FEMMES EGLISE MONDE

Lectures de Rosa Lupoli

L’attente du miracle
entre misère et dignité

 L’attesa del miracolo tra miseria e dignità  DCM-006
03 juin 2023

Sándor Márai, Le miracle de San Gennaro, Adelphi

Je n'avais lu de Sándor Márai que le magnifique « Les braises » et j'ai cherché ce livre sur San Gennaro pendant des années, mais il était épuisé : jusqu'à ce que le 6 mai, le jour où le sang de San Gennaro s'est liquéfié, je le trouve par pur hasard, mais avec une grande joie. Il s'agit du roman napolitain de Márai, qui a vécu de 1948 à 1952 dans notre ville, exilé de Hongrie avant de partir pour les Etats-Unis.
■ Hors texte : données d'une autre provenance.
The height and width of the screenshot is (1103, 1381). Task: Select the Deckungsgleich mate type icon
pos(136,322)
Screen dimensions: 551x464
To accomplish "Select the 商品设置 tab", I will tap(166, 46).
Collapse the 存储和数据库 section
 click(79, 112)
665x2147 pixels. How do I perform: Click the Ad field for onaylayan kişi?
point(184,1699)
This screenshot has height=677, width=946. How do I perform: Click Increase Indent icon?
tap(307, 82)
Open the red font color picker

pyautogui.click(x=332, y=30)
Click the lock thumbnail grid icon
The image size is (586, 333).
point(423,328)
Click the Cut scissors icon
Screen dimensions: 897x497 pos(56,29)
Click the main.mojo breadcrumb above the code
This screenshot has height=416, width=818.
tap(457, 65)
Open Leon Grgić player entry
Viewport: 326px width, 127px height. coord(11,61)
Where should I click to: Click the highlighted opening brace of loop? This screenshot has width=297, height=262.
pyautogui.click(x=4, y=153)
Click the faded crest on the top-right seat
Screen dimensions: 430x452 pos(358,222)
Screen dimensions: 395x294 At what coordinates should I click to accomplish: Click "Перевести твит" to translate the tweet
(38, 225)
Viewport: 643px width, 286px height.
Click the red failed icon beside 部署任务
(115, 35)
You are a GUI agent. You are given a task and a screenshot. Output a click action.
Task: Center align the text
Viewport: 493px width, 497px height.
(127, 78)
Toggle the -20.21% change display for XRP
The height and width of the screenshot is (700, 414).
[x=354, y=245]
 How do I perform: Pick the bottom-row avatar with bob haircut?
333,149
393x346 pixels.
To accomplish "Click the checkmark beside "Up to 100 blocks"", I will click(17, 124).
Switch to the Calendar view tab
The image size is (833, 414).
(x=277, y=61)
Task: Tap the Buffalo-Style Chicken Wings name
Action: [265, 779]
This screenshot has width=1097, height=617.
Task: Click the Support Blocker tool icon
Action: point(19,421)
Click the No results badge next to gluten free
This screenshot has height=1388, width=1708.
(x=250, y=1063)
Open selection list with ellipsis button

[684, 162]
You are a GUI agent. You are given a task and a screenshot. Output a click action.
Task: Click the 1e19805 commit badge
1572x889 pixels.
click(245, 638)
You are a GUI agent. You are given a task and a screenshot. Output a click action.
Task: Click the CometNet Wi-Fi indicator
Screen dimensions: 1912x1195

Il existe une forte césure entre la première et la deuxième partie. Dans la première, l'auteur décrit des personnages presque à la Eduardo De Filippo, qui vivent dans une misère atavique, mais qui avec dignité ne demandent rien et préfèrent donner, dans l'attente perpétuelle d'un changement qui ne se produit pas, à l'exception de la liquéfaction du sang de San Gennaro, trois fois par an. Dans la deuxième partie, il raconte la mort d'un étranger, en s'appuyant sur de longs monologues, toujours beaux, mais qui brisent l'enchantement du récit, pour réfléchir à la condition de l'exilé déraciné. Les figures de Giuseppe Moscati, alors en cours de canonisation, et du philosophe Benedetto Croce, considéré comme un saint laïc célèbre dans la ville, sont comparées l'une à l'autre. Il est difficile d'oublier les parfums, les fleurs et les arbres du Pausilippe où se déroule le roman, mais aussi le ciel, le soleil, la mer, chargés d'une histoire millénaire. Et surtout, le vent fou, qui provoque des tragédies; un vent arrêté par les paroles anciennes d'un pêcheur, peut-être les mêmes que celles que mon grand-père, pêcheur lui aussi, utilisait pour «briser» les trombes marines.